Biden asks for resignation of NLRB counsel: report
The Biden administration has asked the National Labor Relations Board (NLRB) general counsel to resign, Bloomberg Law reports.
Peter Robb was a Trump appointee who was sworn into the role in November 2017 for a four-year term. NLRB is an independent agency governed by a five-person board and a general counsel.
President Biden’s pick for the next NLRB general counsel will have to be confirmed by the Senate and the Democratic pick would work alongside the current board that is made up of one Democrat and three Republicans with one vacancy.
The Biden White House did not initially respond to a request for comment.
Rep. Virginia Foxx (N.C.), the top Republican on the House Education and Labor Committee, criticized Biden’s move on Wednesday, saying his calls for unity and civil discourse are “already proving to be empty aspirations.”

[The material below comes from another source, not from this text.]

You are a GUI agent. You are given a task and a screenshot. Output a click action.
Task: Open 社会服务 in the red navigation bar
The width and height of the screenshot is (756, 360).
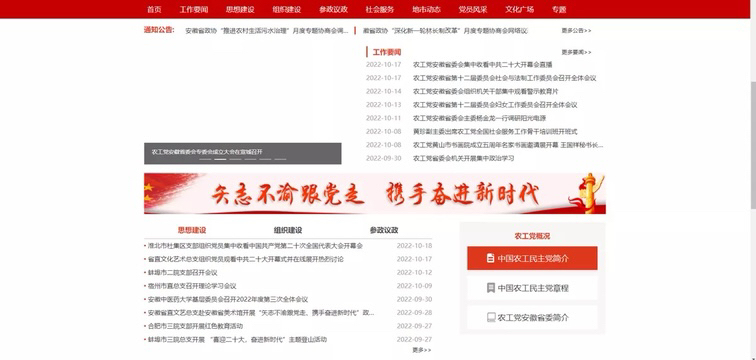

“The Biden administration appears to be rewarding their friends in Big Labor on day one through this inappropriate demand that NLRB General Counsel Robb resign immediately or be forcibly removed,” Foxx said in a statement.
The Service Employees International Union called on Biden in December to fire Robb, accusing him of being anti-union. Robb also was criticized by Democrats in Congress for not spending the entire allocation of NLRB’s annual budget, according to Bloomberg Law.
A NLRB general counsel hasn’t been asked to resign since 1950 when President Truman asked for the resignation of Robert Denham because of an anti-union bill, Bloomberg Law notes.